**Using the information**
A - Do these statements agree with the text on Scout advancement and flag ceremonies? (i) The Troop sends two copies of the Advancement Report to the council. (ii) Looking to the front of the room, the U.S. flag stand goes on the right. (iii) The Pack flag is placed in its stand before the U.S. flag. For each, answer yes or no and quote the words of the text that decide it.
B - Repeat word for word the part of the text on Scout advancement and flag ceremonies starting with "Each Troop is" and going on through "the council service center.".

**Source document**
___
Each Troop is responsible for keeping its own records and reporting advancement to the local council service center. This is done on an Advancement Report form. One copy is kept by the Troop and two are sent to the council with an order for badges and awards. It is best that this form be submitted at least monthly so that Troop records remain current and Scouts are able to receive their awards quickly after earning them. Awards cannot be purchased or awarded until the Advancement Report has been filed with the council office.

A Troop / Team Record Book, maintained by the Troop scribe, is available.

At the discretion of the local council, computer-generated Advancement Reports may be used. If used, two copies of the computer-generated report must be submitted to the council service center.


Flag Allegiance and Ceremony

It is important for the Den Leader to know that during the pledge of allegiance the boys who are in uniform are to salute the flag with the Cub Scout salute, while the boys out-of-uniform are to place there hand over their heart. This is the same for the Den Leaders. Caps and hats that are NOT part of the Cub Scout uniform are to be removed before the pledge of allegiance.

The following is what is said and done by the Cub Scouts during the “presentation of colors” (opening flag ceremony) and the “retrieval of colors” (closing flag ceremony).


Flag Opening Ceremony

Prior to the Pack Meeting the Cub Scouts need to put flag stands in place at the front of the room. Looking to the front, the U.S. flag stand should be placed on the left and Pack flag stand (if you have one) is placed on the right. Also prior to the meeting, the Cub Scouts that will be part of the Color Guard(s) are chosen (2-4 for each Color Guard). The U.S. Flag Color Guard lines up in single file at the back of the room on the right. The Pack flag color guard does the same only they are positioned at the back on the left. (See example shown below).

A Cub Scout is chosen to conduct the ceremony and stands at the front of the room. This Scout begins the ceremony by announcing, “Color Guard, attention” and then proceeds with each command as shown below. Each of the Color Guard lines march forward – the Pack flag will come up the left side of the room and the U.S. flag will come up the right side.

They will pass each other as they march to their proper position in front of their respective flag stand. When the Color Guard reaches their positions they are commanded to halt. The command to “Post colors” is given and the boy holding the U.S. flag places it in the stand first and then the boy holding the Pack flag places it in the stand second. They then both return to their respective color guard Unit. They then turn and face the flag and salute. The audience is asked to repeat the pledge of allegiance. After the pledge of allegiance the salute ends with the command of “Two” and the Color Guard is then dismissed.

Flag Opening Ceremony

  • “Color Guard, attention.”
  • “Will the audience please arise.”
  • “Color Guard, present colors.”
  • “Salute.”
  • “Color Guard, halt!”
  • “Color Guard, post colors.”
___
**Given records**
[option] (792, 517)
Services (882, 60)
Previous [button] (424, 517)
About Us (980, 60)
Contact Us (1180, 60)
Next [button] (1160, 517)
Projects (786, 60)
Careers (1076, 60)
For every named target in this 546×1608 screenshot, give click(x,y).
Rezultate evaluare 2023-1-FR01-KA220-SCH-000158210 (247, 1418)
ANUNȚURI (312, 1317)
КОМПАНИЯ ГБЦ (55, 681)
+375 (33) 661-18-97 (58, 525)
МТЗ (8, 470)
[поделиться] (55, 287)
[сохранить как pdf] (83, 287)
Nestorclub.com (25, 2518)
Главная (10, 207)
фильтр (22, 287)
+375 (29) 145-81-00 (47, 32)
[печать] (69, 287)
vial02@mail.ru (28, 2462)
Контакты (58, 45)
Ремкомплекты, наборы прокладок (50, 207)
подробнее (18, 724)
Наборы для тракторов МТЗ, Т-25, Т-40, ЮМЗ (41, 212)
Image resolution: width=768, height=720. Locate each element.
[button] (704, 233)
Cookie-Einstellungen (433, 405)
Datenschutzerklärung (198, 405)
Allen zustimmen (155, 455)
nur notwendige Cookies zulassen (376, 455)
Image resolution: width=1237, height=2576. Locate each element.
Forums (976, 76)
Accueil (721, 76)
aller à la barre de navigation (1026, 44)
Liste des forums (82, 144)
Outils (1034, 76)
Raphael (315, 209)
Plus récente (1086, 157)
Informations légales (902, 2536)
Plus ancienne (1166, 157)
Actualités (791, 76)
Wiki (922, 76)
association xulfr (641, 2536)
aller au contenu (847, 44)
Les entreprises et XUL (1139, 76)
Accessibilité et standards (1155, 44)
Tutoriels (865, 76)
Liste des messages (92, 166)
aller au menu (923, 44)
___
**Written responses**
A -
(i) Yes: "One copy is kept by the Troop and two are sent to the council with an order for badges and awards."
(ii) No: "Looking to the front, the U.S. flag stand should be placed on the left and Pack flag stand (if you have one) is placed on the right."
(iii) No: "the boy holding the U.S. flag places it in the stand first and then the boy holding the Pack flag places it in the stand second."

B -
Each Troop is responsible for keeping its own records and reporting advancement to the local council service center. This is done on an Advancement Report form. One copy is kept by the Troop and two are sent to the council with an order for badges and awards. It is best that this form be submitted at least monthly so that Troop records remain current and Scouts are able to receive their awards quickly after earning them. Awards cannot be purchased or awarded until the Advancement Report has been filed with the council office.

A Troop / Team Record Book, maintained by the Troop scribe, is available.

At the discretion of the local council, computer-generated Advancement Reports may be used. If used, two copies of the computer-generated report must be submitted to the council service center.